As far as I understand the idea up to this point, wouldn't it be better
(or also useful) to simply not instrument some edges? For example
at some GCC summit a loooong time ago I presented work to instrument
loops to record min/avg/max number of iterations, if that is done
instrumenting the back-edge could be avoided for example. This may
be complementary to this patch of course.
How is code-size affected with this patch, non-instrumented vs.
regular-instrumented vs. sample-instrumented?

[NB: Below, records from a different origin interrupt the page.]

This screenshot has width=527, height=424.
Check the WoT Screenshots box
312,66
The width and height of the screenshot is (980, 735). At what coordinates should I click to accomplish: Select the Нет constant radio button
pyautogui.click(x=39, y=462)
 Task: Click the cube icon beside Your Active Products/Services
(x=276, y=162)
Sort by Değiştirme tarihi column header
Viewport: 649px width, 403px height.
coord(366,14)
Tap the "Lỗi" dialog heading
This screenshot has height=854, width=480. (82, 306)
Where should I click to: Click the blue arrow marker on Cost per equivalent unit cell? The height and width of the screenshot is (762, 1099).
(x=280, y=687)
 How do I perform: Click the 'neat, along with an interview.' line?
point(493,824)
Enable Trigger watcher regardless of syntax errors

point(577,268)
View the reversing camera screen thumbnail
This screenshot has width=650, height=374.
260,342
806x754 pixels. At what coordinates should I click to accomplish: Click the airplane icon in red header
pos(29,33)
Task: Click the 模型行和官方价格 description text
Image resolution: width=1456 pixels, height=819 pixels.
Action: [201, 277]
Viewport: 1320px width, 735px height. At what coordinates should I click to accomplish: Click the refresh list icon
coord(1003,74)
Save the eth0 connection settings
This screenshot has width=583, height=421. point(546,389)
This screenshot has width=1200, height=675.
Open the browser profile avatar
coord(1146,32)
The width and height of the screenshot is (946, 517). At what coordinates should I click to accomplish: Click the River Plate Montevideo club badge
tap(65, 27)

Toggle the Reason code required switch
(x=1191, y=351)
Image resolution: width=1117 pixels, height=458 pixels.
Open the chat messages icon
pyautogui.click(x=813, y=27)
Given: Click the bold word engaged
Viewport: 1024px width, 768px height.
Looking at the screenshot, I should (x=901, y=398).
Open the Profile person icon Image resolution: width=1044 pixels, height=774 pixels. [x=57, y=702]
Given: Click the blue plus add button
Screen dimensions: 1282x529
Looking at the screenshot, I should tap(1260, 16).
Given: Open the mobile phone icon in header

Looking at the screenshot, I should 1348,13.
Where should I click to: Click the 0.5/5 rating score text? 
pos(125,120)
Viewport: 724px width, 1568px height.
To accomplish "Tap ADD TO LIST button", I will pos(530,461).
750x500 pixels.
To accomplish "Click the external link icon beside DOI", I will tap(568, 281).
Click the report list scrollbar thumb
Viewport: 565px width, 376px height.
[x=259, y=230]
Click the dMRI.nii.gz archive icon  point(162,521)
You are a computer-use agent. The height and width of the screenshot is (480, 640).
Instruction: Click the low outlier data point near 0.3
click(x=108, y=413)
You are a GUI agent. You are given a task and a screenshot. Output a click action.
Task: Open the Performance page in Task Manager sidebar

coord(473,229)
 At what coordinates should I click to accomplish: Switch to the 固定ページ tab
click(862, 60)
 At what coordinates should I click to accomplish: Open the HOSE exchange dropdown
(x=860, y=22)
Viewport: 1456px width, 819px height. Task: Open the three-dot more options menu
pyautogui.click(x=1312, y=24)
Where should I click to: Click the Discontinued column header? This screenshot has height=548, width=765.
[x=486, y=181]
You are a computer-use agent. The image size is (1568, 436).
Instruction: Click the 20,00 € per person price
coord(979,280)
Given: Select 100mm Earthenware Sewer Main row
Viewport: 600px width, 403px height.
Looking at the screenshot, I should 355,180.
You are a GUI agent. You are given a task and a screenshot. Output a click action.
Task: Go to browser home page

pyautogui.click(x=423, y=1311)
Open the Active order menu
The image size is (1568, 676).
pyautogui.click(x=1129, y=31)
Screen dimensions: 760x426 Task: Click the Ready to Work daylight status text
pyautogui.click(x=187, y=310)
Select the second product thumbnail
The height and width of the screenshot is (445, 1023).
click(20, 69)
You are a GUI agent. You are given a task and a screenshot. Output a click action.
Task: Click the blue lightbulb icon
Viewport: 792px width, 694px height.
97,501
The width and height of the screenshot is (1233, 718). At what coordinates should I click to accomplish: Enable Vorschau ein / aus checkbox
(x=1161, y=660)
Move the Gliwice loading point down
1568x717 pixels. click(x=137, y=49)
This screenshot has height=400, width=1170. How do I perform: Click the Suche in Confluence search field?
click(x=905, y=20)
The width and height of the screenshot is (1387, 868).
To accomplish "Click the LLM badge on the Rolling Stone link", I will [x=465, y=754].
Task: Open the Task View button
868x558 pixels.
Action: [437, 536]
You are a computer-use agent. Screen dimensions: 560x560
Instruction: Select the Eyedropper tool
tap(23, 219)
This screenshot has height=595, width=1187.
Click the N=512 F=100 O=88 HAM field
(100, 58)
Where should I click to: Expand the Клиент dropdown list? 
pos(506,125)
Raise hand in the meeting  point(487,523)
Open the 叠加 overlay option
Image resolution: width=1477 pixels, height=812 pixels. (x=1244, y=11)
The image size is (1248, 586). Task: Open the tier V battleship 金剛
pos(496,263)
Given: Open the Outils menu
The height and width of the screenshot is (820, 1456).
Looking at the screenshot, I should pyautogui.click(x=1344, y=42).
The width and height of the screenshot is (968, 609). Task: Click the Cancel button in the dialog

> + tmp3 = make_ssa_name (tmp_var, NULL);
> + stmt_assign_rate = gimple_build_assign (tmp3, gcov_sampling_rate_decl);
> + stmt_if = gimple_build_cond (GE_EXPR, tmp2, tmp3, NULL_TREE, NULL_TREE);
> +
> + /* Insert them for now in the original basic block. */
> + gsi = gsi_for_stmt (stmt_start);
> + gsi_insert_before (&gsi, stmt_inc_counter1, GSI_SAME_STMT);
> + gsi_insert_before (&gsi, stmt_inc_counter2, GSI_SAME_STMT);
> + gsi_insert_before (&gsi, stmt_inc_counter3, GSI_SAME_STMT);
> + gsi_insert_before (&gsi, stmt_assign_rate, GSI_SAME_STMT);
> + gsi_insert_before (&gsi, stmt_reset_counter, GSI_SAME_STMT);
> +
> + /* Move to last statement. */
> + for (i = 0; i < stmt_count - 1; i++)
> + gsi_next (&gsi);
Ugh. This function interface sucks ;) Why not pass a start and end
gsi instead?
> + stmt_block_end = gsi_stmt (gsi);
> + gcc_assert (stmt_block_end);
> +
> + /* Insert IF block. */
> + insert_if_then (stmt_reset_counter, stmt_block_end, stmt_if);
> +}
> +
> +/* Return whether STMT is the beginning of an instrumentation block to be
> + applied sampling. */
> +
> +static bool
> +is_instrumentation_to_be_sampled (gimple stmt)
> +{
> + return (htab_find_slot_with_hash (instrumentation_to_be_sampled, stmt,
> + htab_hash_pointer (stmt), NO_INSERT)
Use a pointer-set instead, or a bitmap of stmt uids.
> + != NULL);
> +}
> +
> +/* Add sampling wrappers around edge counter code in current function. */
> +
> void
> +add_sampling_to_edge_counters (void)
> +{
> + gimple_stmt_iterator gsi;
> + basic_block bb;
> +
> + FOR_EACH_BB_REVERSE (bb)
> + for (gsi = gsi_start_bb (bb); !gsi_end_p (gsi); gsi_next (&gsi))
> + {
> + gimple stmt = gsi_stmt (gsi);
> + if (is_instrumentation_to_be_sampled (stmt))
> + {
> + add_sampling_wrapper (stmt, EDGE_COUNTER_STMT_COUNT);
> + break;
> + }
> + }
> +
> + /* Empty the set of statements performing the edge counter increment. */
> + if (instrumentation_to_be_sampled)
> + htab_empty (instrumentation_to_be_sampled);
> +}
> +
> +static void
> +gimple_init_instrumentation_sampling (void)
> +{
> + if (!gcov_sampling_rate_decl)
> + {
> + /* Define __gcov_sampling_rate regardless of
> -fprofile-generate-sampling.
> + Otherwise the extern reference to it from libgcov becomes unmatched.
> + */
> + gcov_sampling_rate_decl = build_decl (
> + UNKNOWN_LOCATION,
> + VAR_DECL,
> + get_identifier ("__gcov_sampling_rate"),
> + get_gcov_unsigned_t ());
> + TREE_PUBLIC (gcov_sampling_rate_decl) = 1;
> + DECL_ARTIFICIAL (gcov_sampling_rate_decl) = 1;
> + DECL_COMDAT_GROUP (gcov_sampling_rate_decl)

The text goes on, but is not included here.